Gegen das Vergessen: „Stolperstein“ für Milena Jesenská

Foto: Rob Cameron

Milena Jesenská war eine tschechische Journalistin und Übersetzerin, die 1944 im Konzentrationslager Ravensbrück gestorben ist. Sie übertrug Claudel, Gorki und Heinrich Mann ins Tschechische und leitete die Frauenseite der Zeitung „Národní listy“. Während der Nazi-Besetzung schloss sie sich einer Widerstandsgruppe an, die eine illegale Zeitung herausgab. Dennoch ist sie den meisten vor allem als die Geliebte Franz Kafkas bekannt. Seit Donnerstag erinnert in Prag ein so genannter Stolperstein an Jesenskás bewegtes Leben.
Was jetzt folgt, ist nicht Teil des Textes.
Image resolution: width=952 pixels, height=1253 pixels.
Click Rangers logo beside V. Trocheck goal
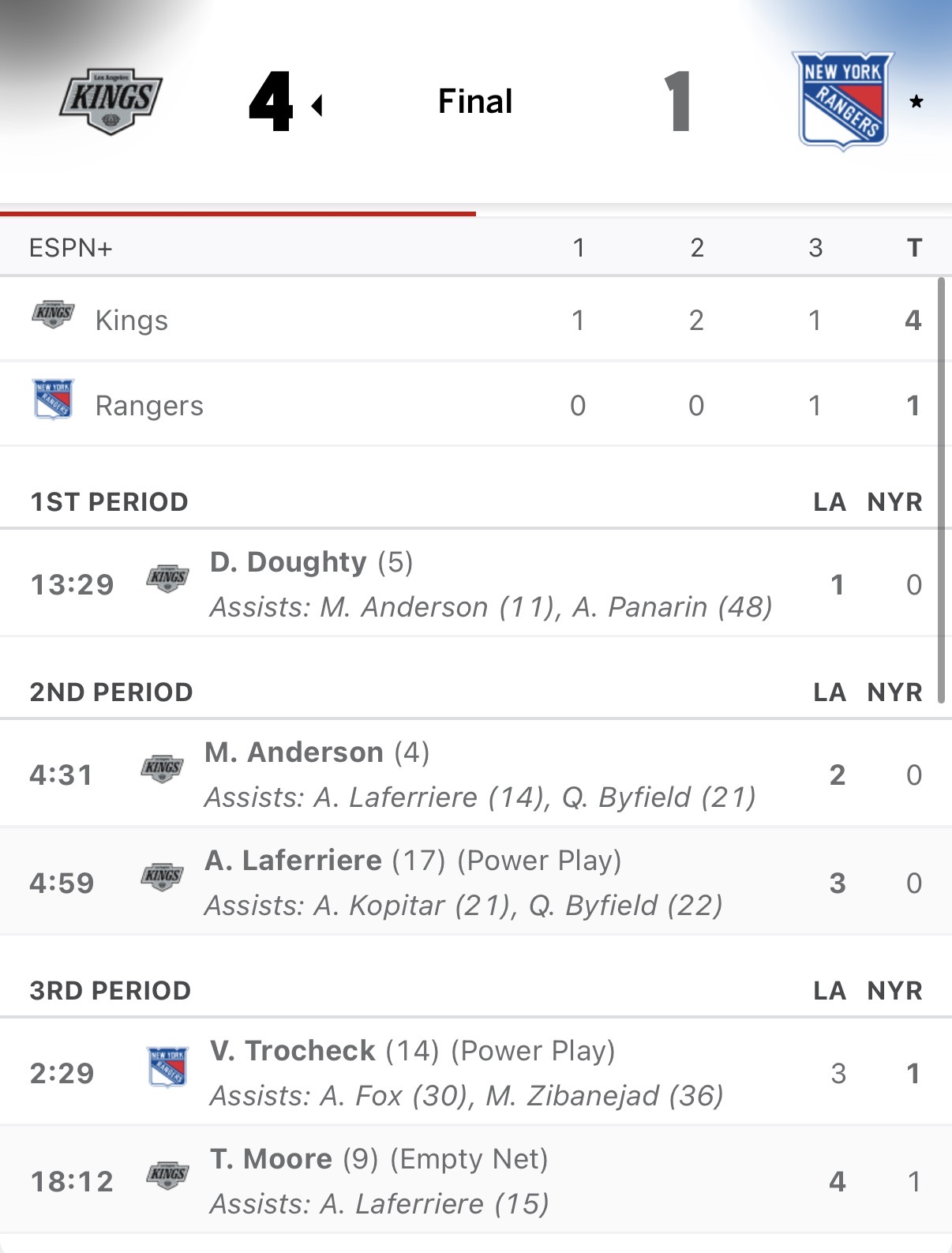pos(167,1067)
„Und wenn Du einmal fragtest, wie ich den Samstag ‚gut’ habe nennen können mit der Angst im Herzen, so ist das nicht schwer erklärt. Da ich Dich liebe (und ich liebe Dich also, Du Begriffsstutzige, so wie das Meer einen winzigen Kieselstein auf seinem Grunde lieb hat, genau so überschwemmt Dich mein Liebhaben …), liebe ich die ganze Welt.“

Diese Zeilen schrieb Franz Kafka am 9. August 1920 in Prag. Die Empfängerin war Milena Jesenská. Die Textsammlung „Briefe an Milena“ gehört zu den berührendsten Liebesbezeugnissen der Literatur. Auch Kafka selbst schrieb seiner Freundin, dass diese Briefe das Schönste seien, was in seinem Leben geschehen sei. Es sollte jedoch bei den verbalen Zärtlichkeiten bleiben. Bis zu Kafkas Tod verband die beiden eine platonische Liebe. Vergangene Woche wurde in Prag im Gedenken an Milena Jesenská ein so genannter „Stolperstein“ verlegt.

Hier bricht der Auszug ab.